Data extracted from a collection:
★ ★ ★ ★ ★ ★ ★

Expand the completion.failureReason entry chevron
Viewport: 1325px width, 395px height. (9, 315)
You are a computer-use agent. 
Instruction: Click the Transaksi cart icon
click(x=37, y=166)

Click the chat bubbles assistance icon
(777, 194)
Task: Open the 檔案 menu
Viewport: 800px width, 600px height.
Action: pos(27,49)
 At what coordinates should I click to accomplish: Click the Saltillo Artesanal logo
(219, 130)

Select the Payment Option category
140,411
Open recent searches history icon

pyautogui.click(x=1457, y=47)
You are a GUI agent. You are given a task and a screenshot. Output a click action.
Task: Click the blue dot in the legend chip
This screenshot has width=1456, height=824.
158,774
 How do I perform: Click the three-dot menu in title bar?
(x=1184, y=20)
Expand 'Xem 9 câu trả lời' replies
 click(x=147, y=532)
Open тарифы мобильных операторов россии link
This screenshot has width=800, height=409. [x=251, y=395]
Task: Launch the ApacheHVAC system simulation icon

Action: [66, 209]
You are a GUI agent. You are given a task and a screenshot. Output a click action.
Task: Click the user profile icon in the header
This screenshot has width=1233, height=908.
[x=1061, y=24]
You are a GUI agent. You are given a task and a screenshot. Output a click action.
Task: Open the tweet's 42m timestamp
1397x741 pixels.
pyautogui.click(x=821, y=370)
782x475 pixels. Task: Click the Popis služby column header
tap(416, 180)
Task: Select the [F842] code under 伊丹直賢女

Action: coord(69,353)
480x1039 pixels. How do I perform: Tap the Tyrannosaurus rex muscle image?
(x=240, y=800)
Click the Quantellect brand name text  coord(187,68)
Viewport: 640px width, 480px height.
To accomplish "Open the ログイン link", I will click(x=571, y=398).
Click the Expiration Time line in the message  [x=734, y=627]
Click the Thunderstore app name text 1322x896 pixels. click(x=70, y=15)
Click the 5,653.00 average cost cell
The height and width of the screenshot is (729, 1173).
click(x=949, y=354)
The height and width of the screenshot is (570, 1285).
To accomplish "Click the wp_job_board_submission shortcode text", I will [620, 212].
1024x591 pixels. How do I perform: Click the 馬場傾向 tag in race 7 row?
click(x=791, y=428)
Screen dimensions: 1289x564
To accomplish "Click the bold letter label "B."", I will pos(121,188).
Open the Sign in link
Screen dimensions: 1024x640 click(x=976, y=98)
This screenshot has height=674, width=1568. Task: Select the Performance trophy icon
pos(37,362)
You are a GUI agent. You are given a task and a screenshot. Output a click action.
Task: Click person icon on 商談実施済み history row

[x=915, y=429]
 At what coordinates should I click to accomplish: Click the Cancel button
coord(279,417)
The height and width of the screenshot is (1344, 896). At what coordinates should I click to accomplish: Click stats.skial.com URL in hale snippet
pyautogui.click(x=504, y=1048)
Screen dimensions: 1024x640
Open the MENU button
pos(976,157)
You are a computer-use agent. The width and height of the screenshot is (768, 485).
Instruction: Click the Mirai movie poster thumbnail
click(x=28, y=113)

★ ★ ★ ★ ★ ★ ★

Exercise brief: All the records above need to be output exactly, with none omitted.

Final answer:
Expand the completion.failureReason entry chevron
Viewport: 1325px width, 395px height. (9, 315)
You are a computer-use agent. 
Instruction: Click the Transaksi cart icon
click(x=37, y=166)

Click the chat bubbles assistance icon
(777, 194)
Task: Open the 檔案 menu
Viewport: 800px width, 600px height.
Action: pos(27,49)
 At what coordinates should I click to accomplish: Click the Saltillo Artesanal logo
(219, 130)

Select the Payment Option category
140,411
Open recent searches history icon

pyautogui.click(x=1457, y=47)
You are a GUI agent. You are given a task and a screenshot. Output a click action.
Task: Click the blue dot in the legend chip
This screenshot has width=1456, height=824.
158,774
 How do I perform: Click the three-dot menu in title bar?
(x=1184, y=20)
Expand 'Xem 9 câu trả lời' replies
 click(x=147, y=532)
Open тарифы мобильных операторов россии link
This screenshot has width=800, height=409. [x=251, y=395]
Task: Launch the ApacheHVAC system simulation icon

Action: [66, 209]
You are a GUI agent. You are given a task and a screenshot. Output a click action.
Task: Click the user profile icon in the header
This screenshot has width=1233, height=908.
[x=1061, y=24]
You are a GUI agent. You are given a task and a screenshot. Output a click action.
Task: Open the tweet's 42m timestamp
1397x741 pixels.
pyautogui.click(x=821, y=370)
782x475 pixels. Task: Click the Popis služby column header
tap(416, 180)
Task: Select the [F842] code under 伊丹直賢女

Action: coord(69,353)
480x1039 pixels. How do I perform: Tap the Tyrannosaurus rex muscle image?
(x=240, y=800)
Click the Quantellect brand name text  coord(187,68)
Viewport: 640px width, 480px height.
To accomplish "Open the ログイン link", I will click(x=571, y=398).
Click the Expiration Time line in the message  [x=734, y=627]
Click the Thunderstore app name text 1322x896 pixels. click(x=70, y=15)
Click the 5,653.00 average cost cell
The height and width of the screenshot is (729, 1173).
click(x=949, y=354)
The height and width of the screenshot is (570, 1285).
To accomplish "Click the wp_job_board_submission shortcode text", I will [620, 212].
1024x591 pixels. How do I perform: Click the 馬場傾向 tag in race 7 row?
click(x=791, y=428)
Screen dimensions: 1289x564
To accomplish "Click the bold letter label "B."", I will pos(121,188).
Open the Sign in link
Screen dimensions: 1024x640 click(x=976, y=98)
This screenshot has height=674, width=1568. Task: Select the Performance trophy icon
pos(37,362)
You are a GUI agent. You are given a task and a screenshot. Output a click action.
Task: Click person icon on 商談実施済み history row

[x=915, y=429]
 At what coordinates should I click to accomplish: Click the Cancel button
coord(279,417)
The height and width of the screenshot is (1344, 896). At what coordinates should I click to accomplish: Click stats.skial.com URL in hale snippet
pyautogui.click(x=504, y=1048)
Screen dimensions: 1024x640
Open the MENU button
pos(976,157)
You are a computer-use agent. The width and height of the screenshot is (768, 485).
Instruction: Click the Mirai movie poster thumbnail
click(x=28, y=113)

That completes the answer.